I know it will restart.
Or I should say I hope it will restart.

Engels says the collection includes photographs that show how things or places changed during the pandemic. There are also face shields, face masks, and patterns that are used to make homemade face coverings and other ephemera.

She knows she’ll have to wait a little longer for the articles she looks forward to most: magazines.

“Of course we don’t want anyone to donate yet,” she says. “I am very hopeful that people at home will scribble or type and keep that because, as you know, we are nowhere near (the pandemic) that is just over.”
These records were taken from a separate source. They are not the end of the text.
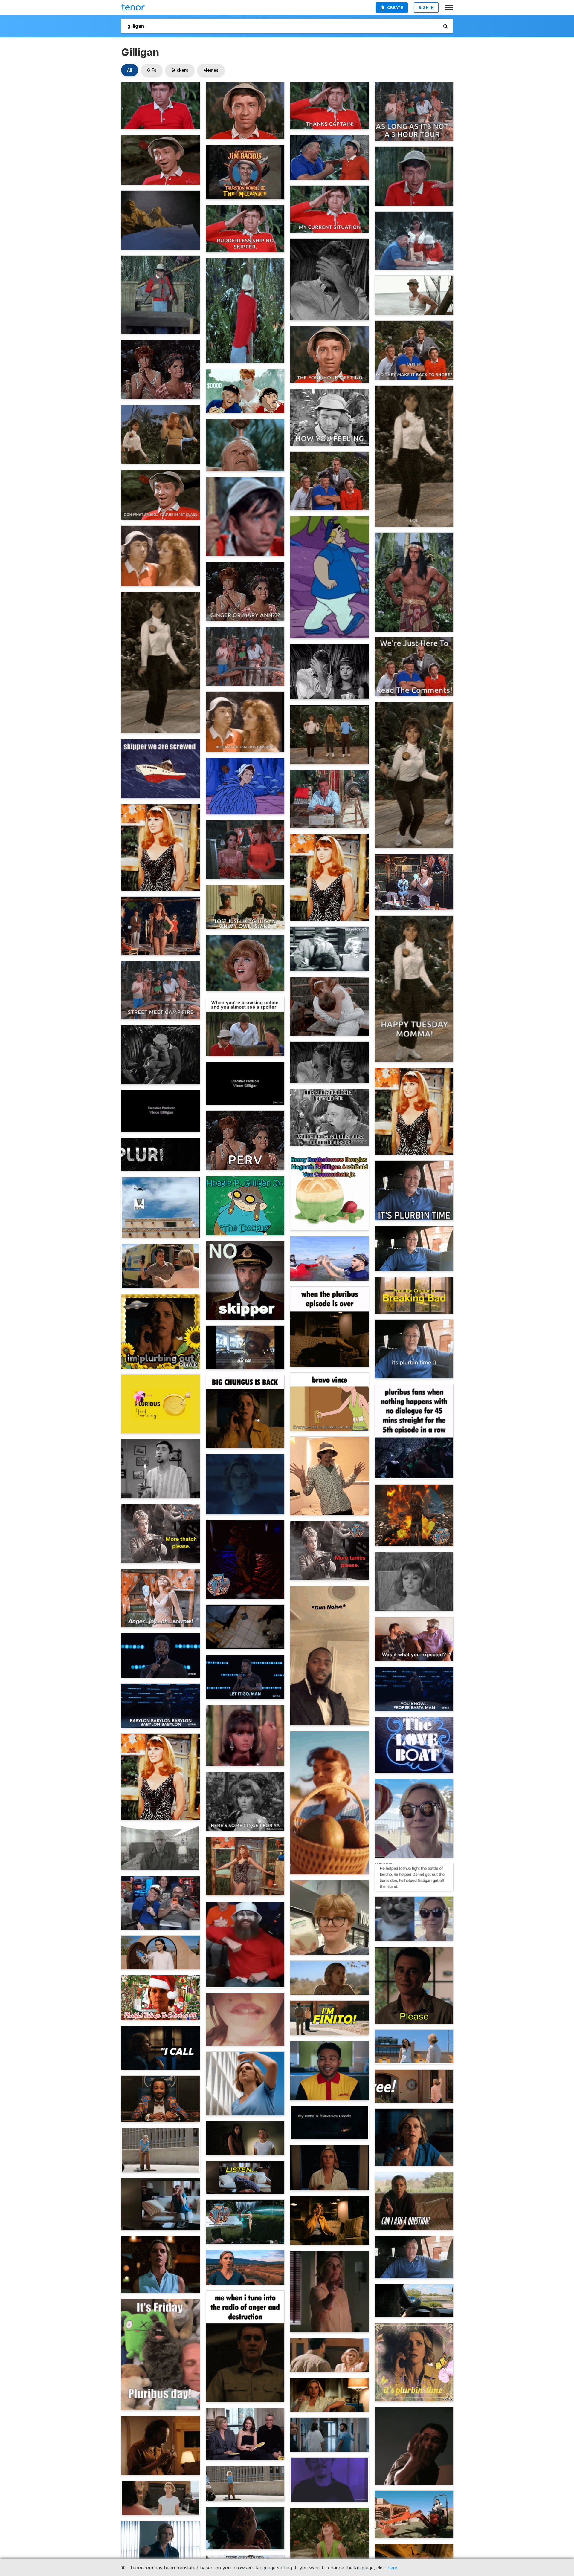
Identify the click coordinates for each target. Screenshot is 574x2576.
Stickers (179, 70)
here (392, 2568)
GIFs (151, 70)
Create (395, 7)
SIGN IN (426, 7)
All (129, 70)
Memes (211, 70)
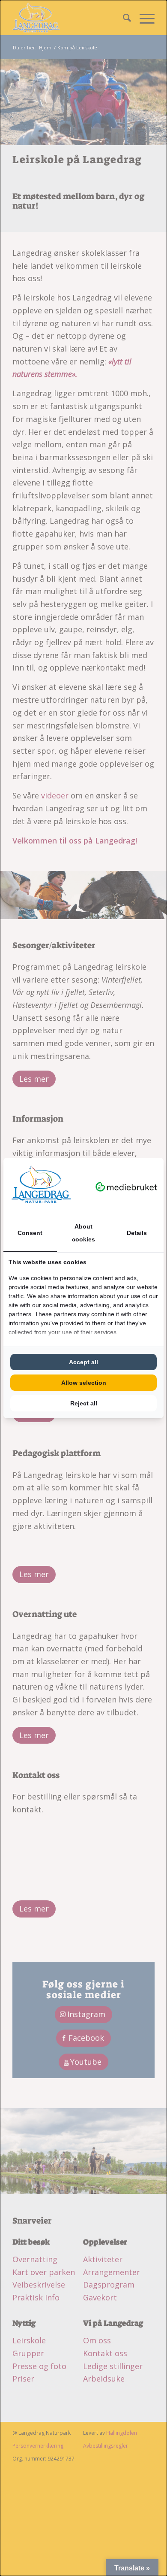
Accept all (83, 1362)
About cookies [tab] (83, 1233)
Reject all (83, 1403)
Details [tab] (137, 1232)
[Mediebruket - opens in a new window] (126, 1186)
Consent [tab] (30, 1232)
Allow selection (83, 1382)
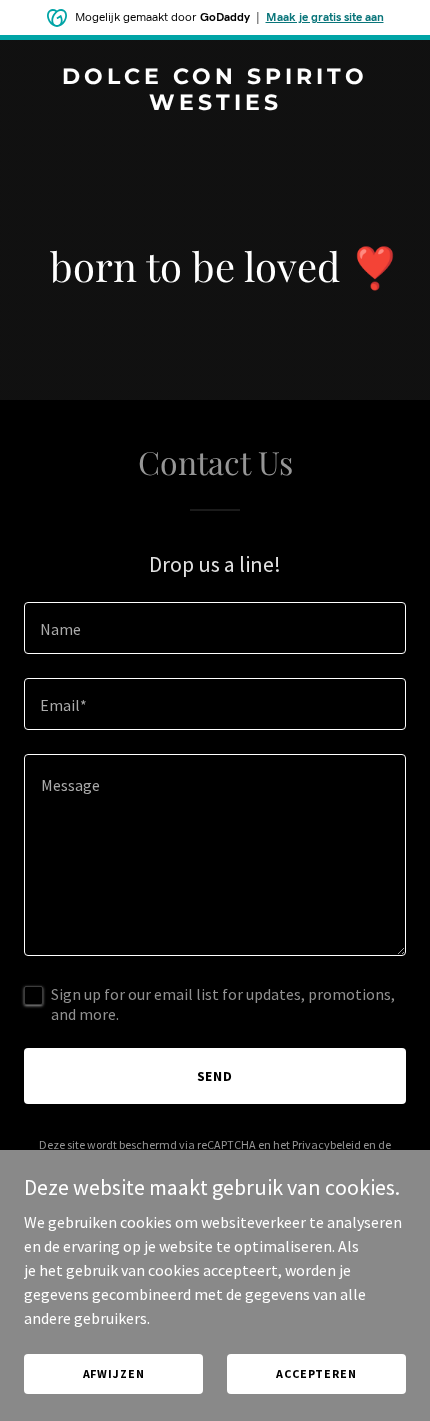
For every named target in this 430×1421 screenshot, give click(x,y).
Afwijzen (114, 1373)
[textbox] (215, 628)
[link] (215, 104)
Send (215, 1076)
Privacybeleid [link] (326, 1144)
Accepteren (316, 1373)
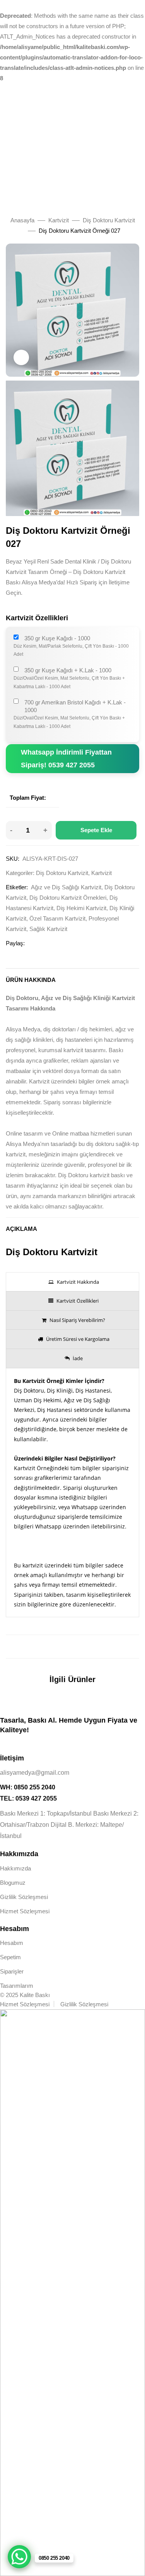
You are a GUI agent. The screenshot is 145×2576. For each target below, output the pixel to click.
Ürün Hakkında (31, 980)
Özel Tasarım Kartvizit (57, 918)
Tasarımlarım (16, 1985)
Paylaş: (15, 943)
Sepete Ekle (96, 830)
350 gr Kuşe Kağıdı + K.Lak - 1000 (67, 670)
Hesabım (11, 1943)
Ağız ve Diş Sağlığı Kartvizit (66, 887)
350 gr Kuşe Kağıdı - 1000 (57, 638)
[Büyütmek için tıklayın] (21, 357)
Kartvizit (58, 220)
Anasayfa (22, 220)
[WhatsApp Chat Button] (19, 2556)
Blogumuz (13, 1882)
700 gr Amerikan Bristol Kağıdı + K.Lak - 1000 (75, 706)
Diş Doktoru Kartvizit (109, 220)
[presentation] (72, 1282)
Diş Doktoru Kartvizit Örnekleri (67, 897)
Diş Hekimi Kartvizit (81, 908)
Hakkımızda (15, 1868)
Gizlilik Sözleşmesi (24, 1897)
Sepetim (10, 1957)
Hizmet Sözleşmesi (24, 1911)
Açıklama (21, 1228)
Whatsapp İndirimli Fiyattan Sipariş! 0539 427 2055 (66, 758)
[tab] (72, 1282)
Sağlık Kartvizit (48, 929)
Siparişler (12, 1971)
Once magazines – and other items – are donated, they become part of the museum’s collection, preserving the past and providing valuable materials for future researchers.

Part of the initiative for the project came from an exhibition on the 1918 Spanish flu epidemic, which ended around the time the coronavirus pandemic hit. Engels noted that the museum’s collection from the previous epidemic wasn’t as extensive as she expected. In particular, there was a lack of personal reports on how people felt and what experiences they had made from this time.

“There wasn’t much about how they felt about it in diaries or letters, so I thought we could put that in people’s heads now, so many years later people will know what people think about and how they feel “she said explained.

“Record your thoughts,” she encourages. “This is a strange time, people will want to know what you were thinking.”